Given instruction: Can you write out these rows again with "Choose" swapped for "Select" and everything else unchanged, leaving out the pictures?

Material supplied:
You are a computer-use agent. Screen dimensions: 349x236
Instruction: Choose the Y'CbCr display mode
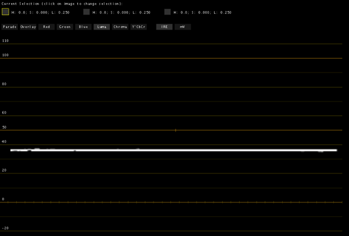pyautogui.click(x=138, y=27)
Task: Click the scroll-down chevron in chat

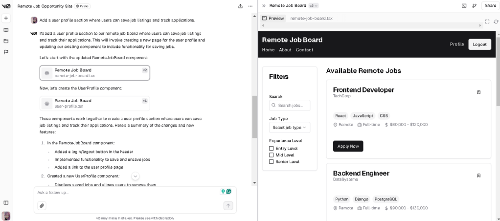Action: click(136, 176)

Exercise solution:
You are a computer-use agent. Screen dimensions: 349x236
Instruction: Select the Y'CbCr display mode
pyautogui.click(x=138, y=27)
Task: Click the scroll-down chevron in chat

Action: click(136, 176)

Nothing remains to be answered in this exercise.